WORK INSTRUCTION 1 » Check each of the following statements against the article on LGBTQ voters in Arizona. For each, answer yes or no and quote the deciding words of the article: (a) The report projects that by 2040, 1-in-5 voters nationwide will identify as LGBTQ. (b) Kanix Gallo will vote in the upcoming midterm elections. (c) Peter Taylor came out in the early 1990s.
WORK INSTRUCTION 2 » Resume the article on LGBTQ voters in Arizona after its final sentence.

TEXT UNDER STUDY »
The number of LGBTQ voters in Arizona is projected to dramatically increase in the coming years.  That’s according to a new report from the Human Rights Campaign Foundation and Bowling Green State University in Ohio.

This shift is not just happening in Arizona, but nationally, as well. And it could reshape the electoral landscape.

Kanix Gallo won’t be voting in the upcoming midterm elections.

"I am 14 years old. I'm a student at Chandler High School," he said. "I'm part of the GLSEN Shine Team as well as Support Equality Arizona Schools, which is a student led nonprofit organization."

But when he turns 18, he said: "Definitely the first thing I'm ever going to do is register to vote."

For now, Gallo, who is trans, is talking to the people he knows to encourage them to support candidates who won’t further erode LGBTQ rights. 

"I feel like almost everything we are fighting for, just has to do with being human," Gallo said.

A coming wave?

Gallo is part of a wave — a wave of LGBTQ people who could over the next 20 years transform Arizona and even national politics. 

"And from this report, it seems that we are queering elections," said Madelaine Adelman, a professor of Justice Studies in the School of Social Transformation at Arizona State University. "We're seeing more and more LGBTQ people not only being out but also registering to vote, and actually getting out to vote."

And the report she’s talking about by HRC, a pro-LGBTQ advocacy group, and Bowling Green State University is projecting that by 2040, 1-in-5 voters nationwide will identify as LGBTQ. 

Arizona is expected to see a similar shift, according to the report — by then, just over 19% of the state’s voting eligible population could identify as LGBTQ.

"I feel like almost everything we are fighting for just has to do with being human." — Kanix Gallo, 14

Generation nation

Adelman says a lot of it has to do with Generation Z, those people born in the late 1990s and early 2000s.

"So Gen-Zers are more out, more affirmative, more supportive, more actively supportive of LGBTQ people, in general, when you compare them to the millennials, who are substantially more supportive than Gen X," she said. "They were born into an Obama administration that was moving forward on LGBTQ rights."

They’re also more aware of their rights, she said.

"And they are painfully aware of the kinds of moves going on politically to remove, to quash, to minimize their and their friends and their family members’ rights," Adelman said.

Moves like the two laws that passed in Arizona this year  banning gender-affirming surgery and prohibiting transgender females from participating in girls sports. 

At a national level, there was Supreme Court Justice Clarence Thomas’ concurring opinion the day Roe v. Wade was overturned in which he wrote  same-sex marriage should be reconsidered

'Near and dear to my life'

Peter Taylor, 65, came out in the late 1970s.

"From my perspective, the social issues outweigh the financial issues because they're near and dear to my life," he said.

RECORDED DATA »
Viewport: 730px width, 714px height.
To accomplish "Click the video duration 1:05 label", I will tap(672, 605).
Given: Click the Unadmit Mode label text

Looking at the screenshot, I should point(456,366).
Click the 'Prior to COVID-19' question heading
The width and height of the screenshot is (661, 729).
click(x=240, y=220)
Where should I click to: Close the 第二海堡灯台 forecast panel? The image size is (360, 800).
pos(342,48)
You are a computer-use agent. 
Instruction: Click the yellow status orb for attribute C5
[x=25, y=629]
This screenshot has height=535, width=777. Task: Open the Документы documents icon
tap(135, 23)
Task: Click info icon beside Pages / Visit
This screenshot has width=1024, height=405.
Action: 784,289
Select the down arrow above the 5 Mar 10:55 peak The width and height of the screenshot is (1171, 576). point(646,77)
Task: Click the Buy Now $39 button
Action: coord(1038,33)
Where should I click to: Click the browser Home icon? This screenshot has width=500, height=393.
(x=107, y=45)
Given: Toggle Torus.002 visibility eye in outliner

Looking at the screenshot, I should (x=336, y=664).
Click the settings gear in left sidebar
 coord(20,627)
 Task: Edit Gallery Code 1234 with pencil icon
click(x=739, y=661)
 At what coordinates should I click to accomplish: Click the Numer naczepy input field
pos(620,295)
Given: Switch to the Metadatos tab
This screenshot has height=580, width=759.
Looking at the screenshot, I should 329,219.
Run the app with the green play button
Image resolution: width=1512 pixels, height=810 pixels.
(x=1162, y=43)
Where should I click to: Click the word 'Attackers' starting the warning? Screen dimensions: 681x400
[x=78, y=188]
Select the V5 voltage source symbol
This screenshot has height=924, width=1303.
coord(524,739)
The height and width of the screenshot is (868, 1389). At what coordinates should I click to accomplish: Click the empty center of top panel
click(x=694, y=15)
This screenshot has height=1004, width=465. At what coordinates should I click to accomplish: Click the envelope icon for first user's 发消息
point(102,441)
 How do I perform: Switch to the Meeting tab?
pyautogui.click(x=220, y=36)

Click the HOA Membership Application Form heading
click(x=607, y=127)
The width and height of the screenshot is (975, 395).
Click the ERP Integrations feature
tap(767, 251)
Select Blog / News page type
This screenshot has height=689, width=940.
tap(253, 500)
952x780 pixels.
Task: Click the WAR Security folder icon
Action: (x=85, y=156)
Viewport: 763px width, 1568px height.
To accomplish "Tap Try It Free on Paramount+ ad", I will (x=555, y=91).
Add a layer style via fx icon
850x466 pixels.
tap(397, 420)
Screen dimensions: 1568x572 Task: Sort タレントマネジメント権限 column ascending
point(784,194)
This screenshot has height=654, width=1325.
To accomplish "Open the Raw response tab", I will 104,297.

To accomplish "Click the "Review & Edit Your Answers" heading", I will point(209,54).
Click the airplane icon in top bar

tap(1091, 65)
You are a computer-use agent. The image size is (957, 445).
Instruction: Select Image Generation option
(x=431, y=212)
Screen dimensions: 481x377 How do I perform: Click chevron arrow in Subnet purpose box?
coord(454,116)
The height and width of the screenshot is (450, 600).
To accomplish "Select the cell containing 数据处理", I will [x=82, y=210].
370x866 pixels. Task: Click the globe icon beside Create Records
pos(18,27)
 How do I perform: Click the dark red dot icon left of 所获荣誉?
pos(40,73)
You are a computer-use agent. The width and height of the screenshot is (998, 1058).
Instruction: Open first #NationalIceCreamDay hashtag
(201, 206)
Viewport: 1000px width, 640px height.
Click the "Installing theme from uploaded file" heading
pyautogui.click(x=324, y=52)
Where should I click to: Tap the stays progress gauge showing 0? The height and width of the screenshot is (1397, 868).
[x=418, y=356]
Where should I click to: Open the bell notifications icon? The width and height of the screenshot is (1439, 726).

TASK RESPONSE 1 »
(a) Yes: "by 2040, 1-in-5 voters nationwide will identify as LGBTQ"
(b) No: "Kanix Gallo won’t be voting in the upcoming midterm elections."
(c) No: "Peter Taylor, 65, came out in the late 1970s."

TASK RESPONSE 2 »
Like Gallo, he’s increasingly worried about what could happen if say same-sex marriage was overturned or same-sex intimacy became illegal.

Which means voting for more progressive candidates. 

But in a place like Arizona, where Republicans have mostly dominated state politics, how will the GOP prepare for the potential rise of this voting bloc? 

Not a monolith

"You know, I think the report presupposes that all of these folks are single-issue voters, and that's just simply not the case, No. 1. No. 2, I think it presupposes that they're automatically going to be Democrat votes rather than Republican votes," said Marcus Dell’Artino is a partner at FirstStrategic Communications and Public Affairs. 

And, he says, a lot can change in 10 or 20 years — we don’t know what the political battlefield will look like then and this report is merely a projection. 

Dell’Artino also points to Latino voters for some context. He says for years we’ve heard about how Latino voters are one of the fastest growing voting blocs in the country.

"What I think is interesting in that, the supposition was that, of course, all of these voters would be Democrat voters, and move the needle to the left," he said. "And if you look at what's going on, exactly today, the Democrat Party is actually bleeding male Hispanic voters or Latino voters to the Republican Party."

Turns out, Latinos are not a monolith. Neither is the LGBTQ community.

"We come from all walks of life, and some of us are religious, and some of us have disabilities. Some of us are employed or underemployed or unemployed," said Adelman.

A common thread

What binds Gallo and Taylor — a Gen-Zer and a Baby Boomer — is their desire to be seen as human beings with the same rights and privileges as cisgender, heterosexual Americans. It also means understanding the differences that exist within the LGBTQ community. It’s something that struck Taylor as he listened to Gallo talk. 

"I'm fully behind you, and I think the larger LGB-community could probably do more, you know, that we are pushing on your issue; on our issue," Taylor said. "I applaud you."

As for the report, time will tell if this is a harbinger for the future of the state of Arizona.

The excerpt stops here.